**Task details**
Lines holding the string "height" are the ones to copy from this listing.

**Data to use**
Content starts
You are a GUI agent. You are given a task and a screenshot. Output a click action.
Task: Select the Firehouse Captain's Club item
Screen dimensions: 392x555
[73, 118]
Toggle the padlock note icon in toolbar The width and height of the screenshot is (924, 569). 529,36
Content ends
Content starts
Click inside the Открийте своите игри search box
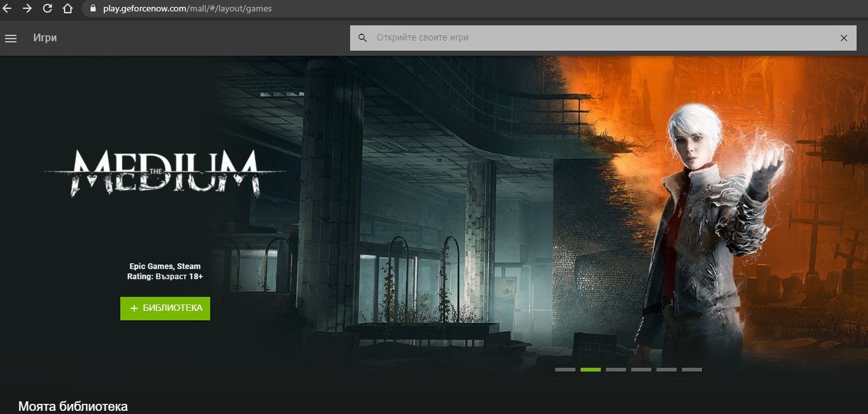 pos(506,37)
Content ends
Content starts
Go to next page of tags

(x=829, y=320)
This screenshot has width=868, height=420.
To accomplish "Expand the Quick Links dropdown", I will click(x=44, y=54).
Content ends
**Written answer**
Toggle the padlock note icon in toolbar The width and height of the screenshot is (924, 569). 529,36
This screenshot has width=868, height=420.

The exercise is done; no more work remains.